An order total is not one number. Shopify and your ERP may each book a different slice, and the differences below are expected, not errors — but only if you account for them explicitly.

  • Taxes. Whether tax is inside or outside the total depends on configuration on both sides.
  • Shipping. Sometimes a separate line, sometimes folded into the total.
  • Discounts. Order-level versus line-level discounts can net differently.
  • Currency rounding. Multi-currency orders round at different points.
  • Gift cards and store credit. May reduce the Shopify total but appear differently in the ERP.

Refunds, edits, and partial fulfillment

A Shopify order is mutable after creation. It can be edited, partially refunded, partially fulfilled, and refunded again. Each event may or may not flow to the ERP, and on its own schedule. A reconciliation that only looks at order creation will see a clean match and miss that the order was half-refunded yesterday. Compare the current state of both sides, including refund and edit history, not the order as first placed.
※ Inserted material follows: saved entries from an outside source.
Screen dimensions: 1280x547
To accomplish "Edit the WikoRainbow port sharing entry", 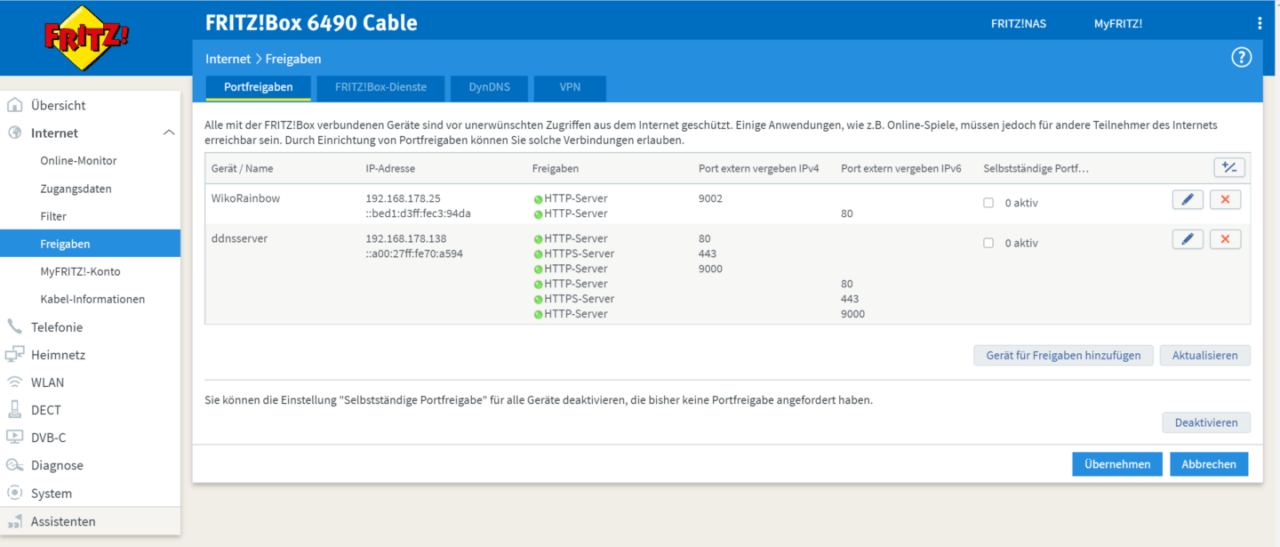I will point(1187,200).
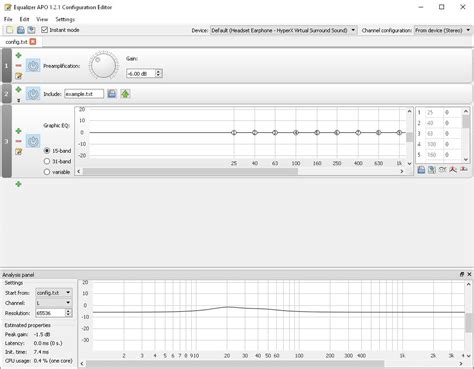Select variable radio option
The image size is (474, 369).
pos(47,172)
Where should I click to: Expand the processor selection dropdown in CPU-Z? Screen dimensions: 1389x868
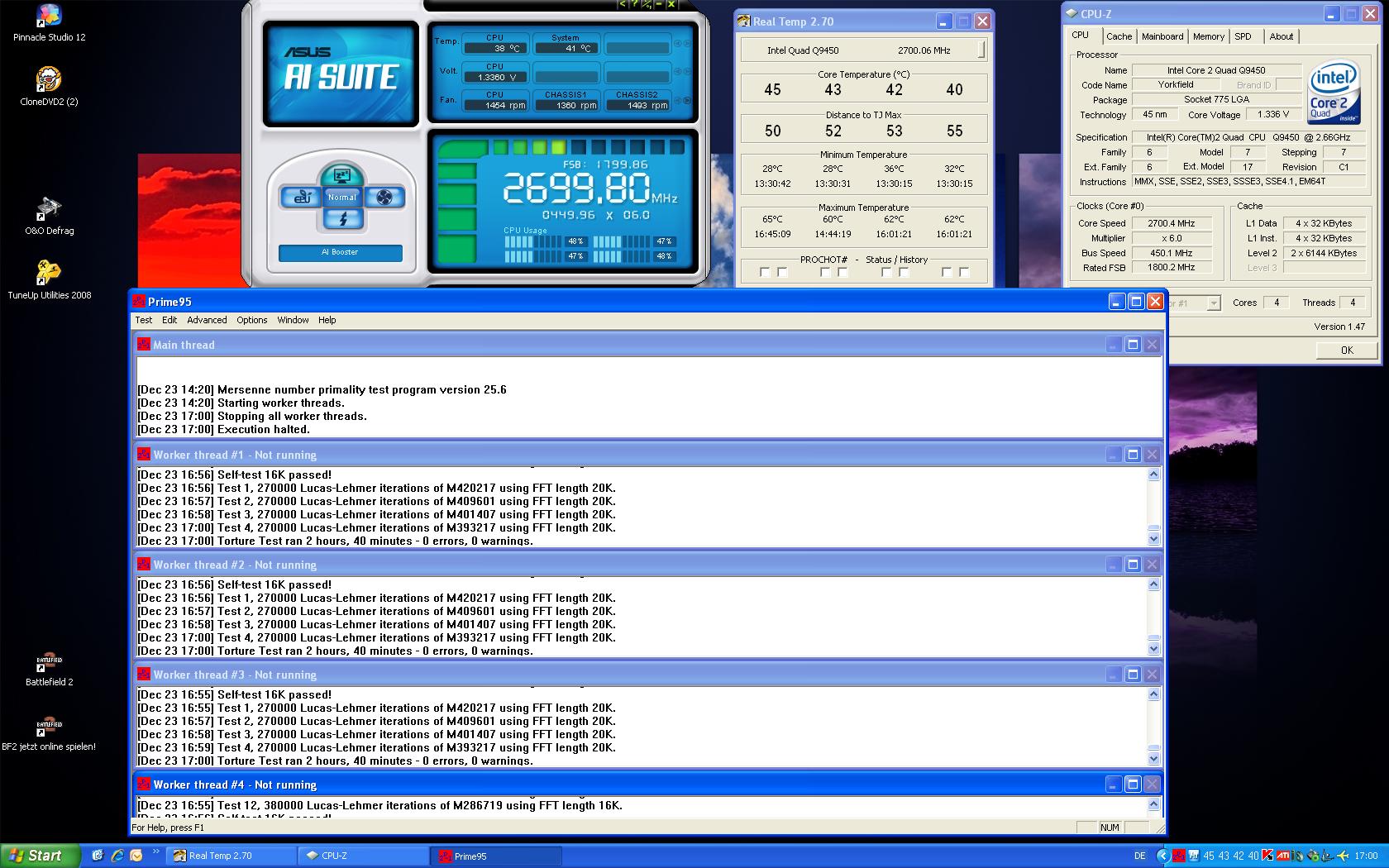[1213, 303]
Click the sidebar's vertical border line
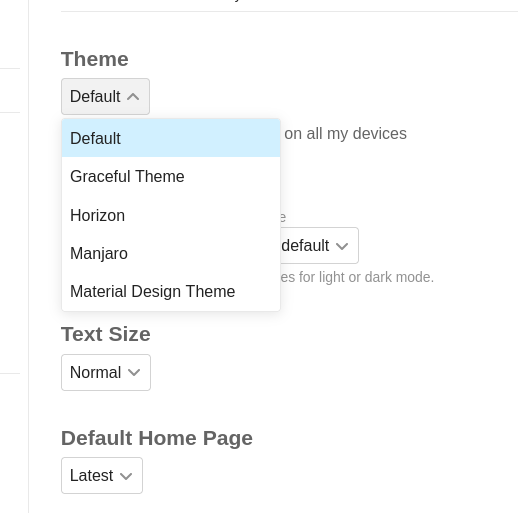Screen dimensions: 518x513 point(29,256)
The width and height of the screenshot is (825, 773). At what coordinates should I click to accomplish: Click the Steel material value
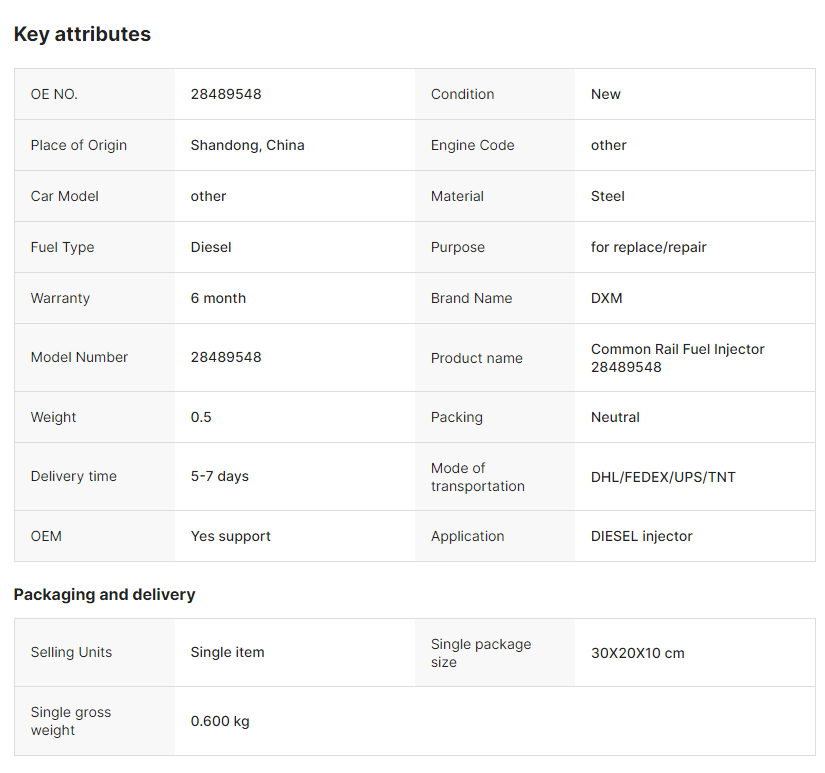coord(608,196)
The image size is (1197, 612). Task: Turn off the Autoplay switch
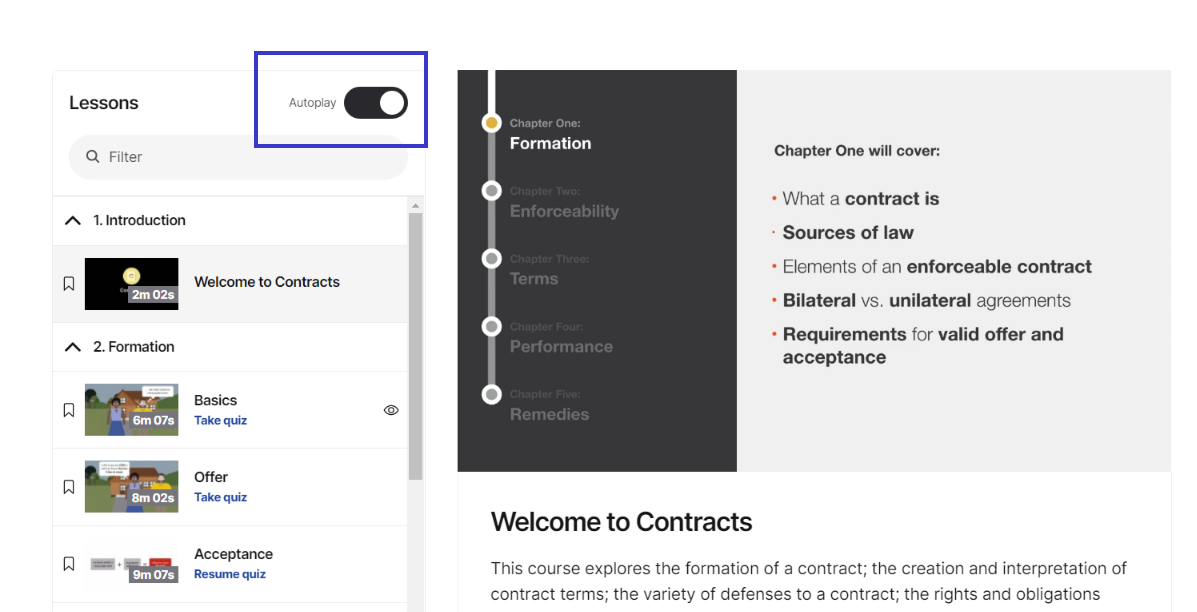[376, 103]
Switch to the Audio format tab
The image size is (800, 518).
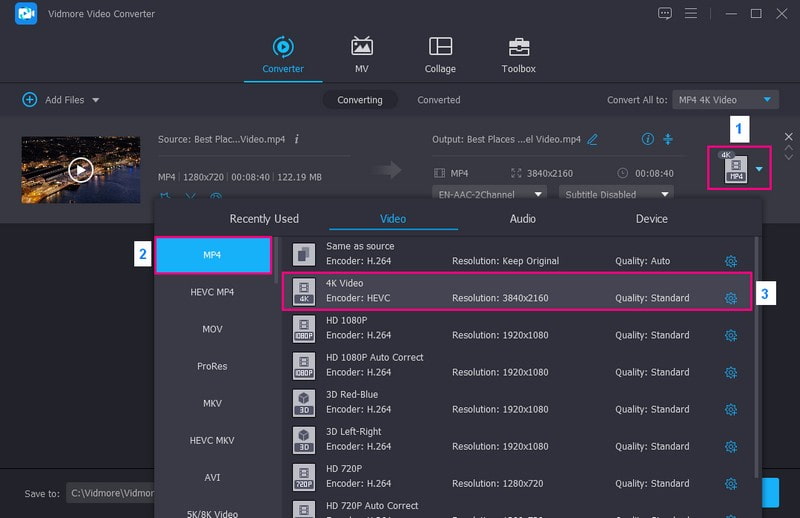(522, 218)
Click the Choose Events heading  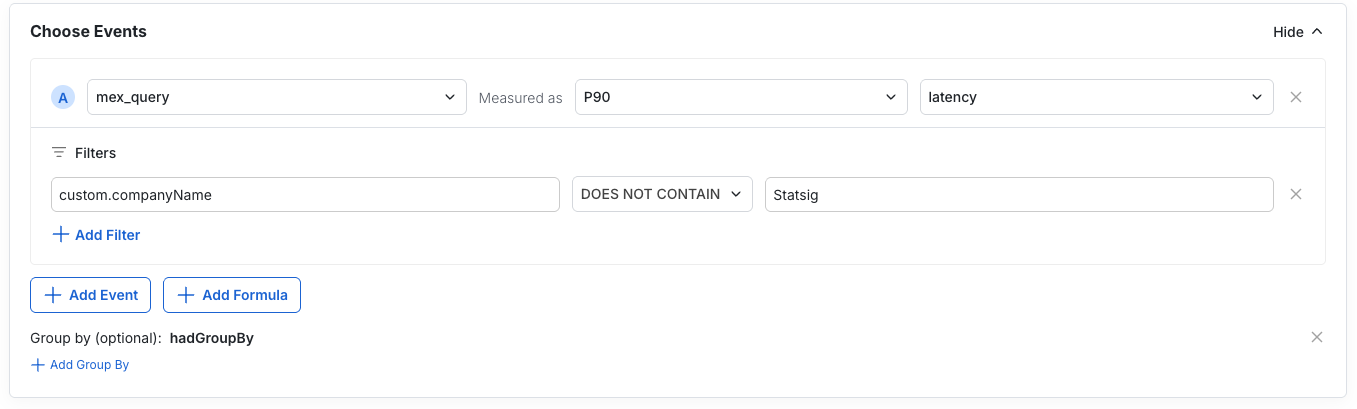point(88,32)
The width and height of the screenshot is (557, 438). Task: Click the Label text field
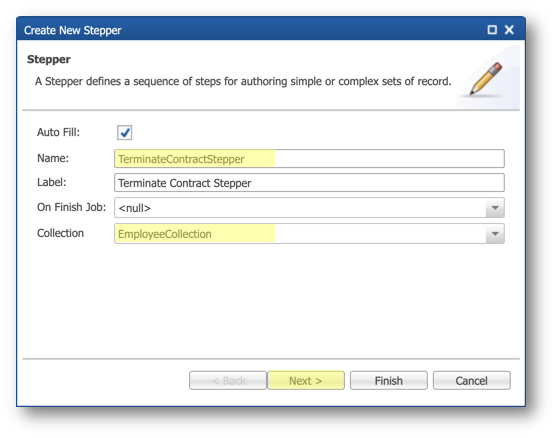309,183
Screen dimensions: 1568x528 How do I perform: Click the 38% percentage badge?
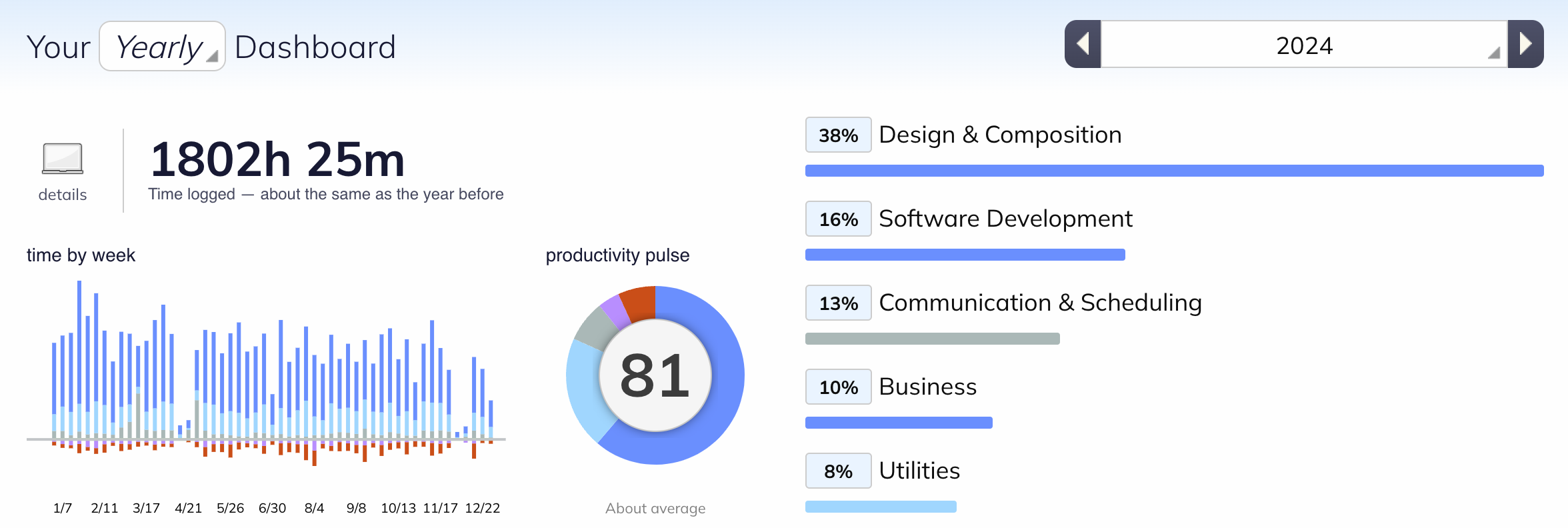tap(838, 135)
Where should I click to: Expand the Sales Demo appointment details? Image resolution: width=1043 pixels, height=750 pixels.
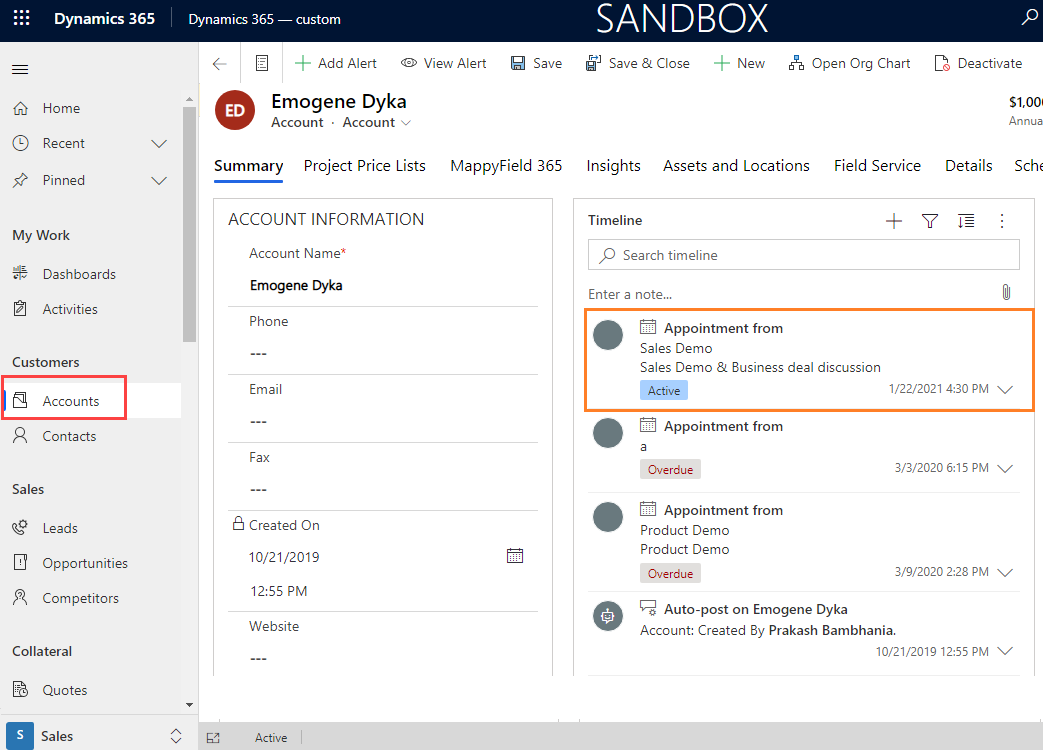tap(1005, 390)
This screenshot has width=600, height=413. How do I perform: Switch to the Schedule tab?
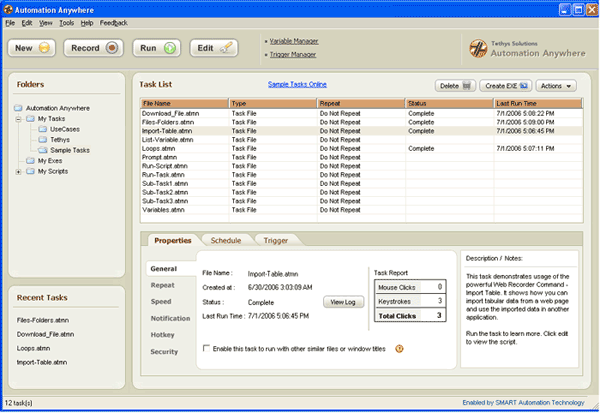pos(225,241)
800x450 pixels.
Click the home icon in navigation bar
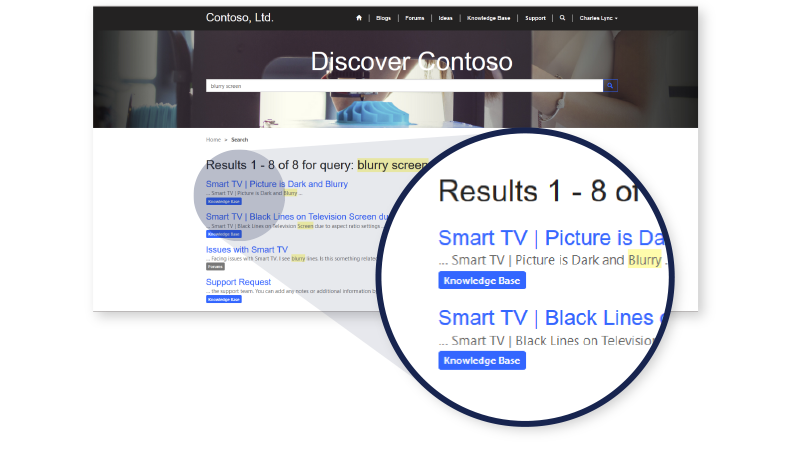pyautogui.click(x=359, y=18)
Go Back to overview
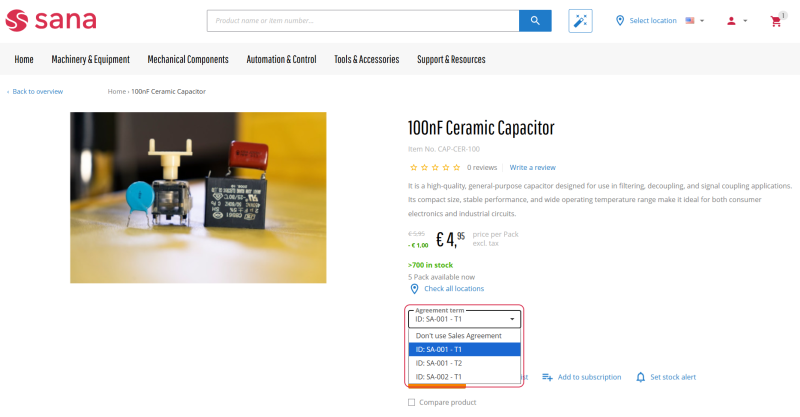Viewport: 800px width, 417px height. 37,91

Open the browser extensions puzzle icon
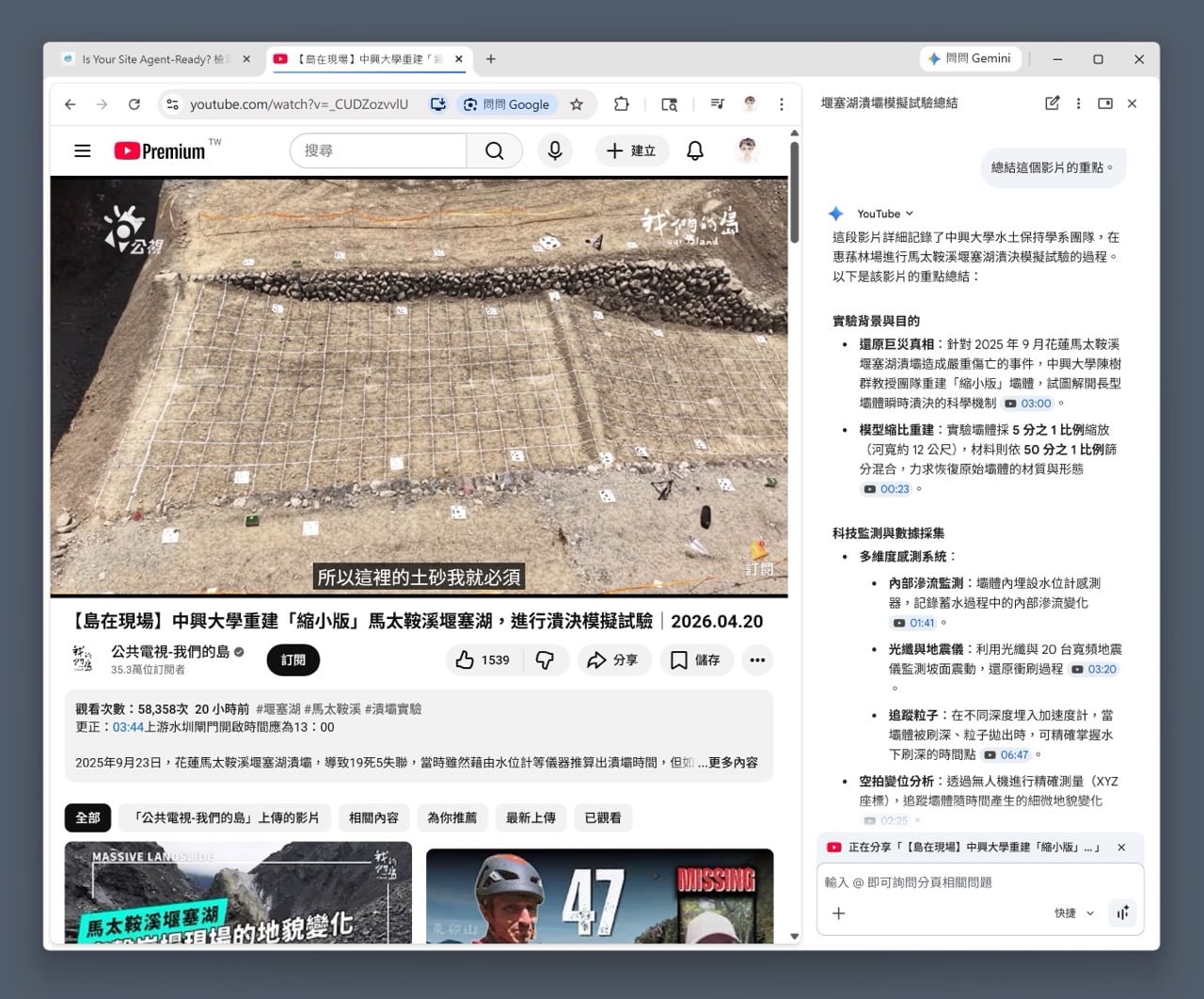(x=621, y=104)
Payouts are a separate reconciliation

Shopify Payments, or any processor, settles orders into deposits, batched and net of fees — the three-way problem in a retail wrapper. Matching orders to your ERP is one reconciliation; matching Shopify payouts to your bank is another, with its own key (the payout ID) and its own aggregation. Keep them separate; conflating order totals with deposit amounts is how teams chase a discrepancy that is just the processor fee.

A working sequence

  1. Pick the shared order identifier and normalize it on both sides.
  2. Match orders; resolve one-sided orders first (in Shopify but not ERP, and the reverse).
  3. Compare components — subtotal, tax, shipping, discount — not just the total.
  4. Pull in refunds and edits; compare current state, not creation state.
  5. Reconcile payouts to the bank as a separate, batch-level pass.

Run in that order, the Shopify-to-ERP gap resolves into a small set of real differences, and the payout timing noise stays in its own lane where it belongs.

Frequently asked questions

What field should I use to match Shopify orders to my ERP?

Use whatever both systems store and that uniquely identifies an order — ideally Shopify numeric order ID if your ERP captured it, since it never changes and has no formatting. If only the order name (#1001) is shared, strip the # and any prefix on both sides before matching.

Why do Shopify order totals not match my accounting system?

Because the total is composed of subtotal, tax, shipping, and discounts, and the two systems may book these differently, plus refunds and edits change the order after creation. Reconcile the components and the current state, not just the grand total at order time.

Are Shopify payouts the same as order totals?

No. Payouts are batches of orders settled together, net of processor fees and often on a later date. Reconcile payouts to your bank as a separate pass keyed on the payout ID; do not expect a payout to equal a single order total.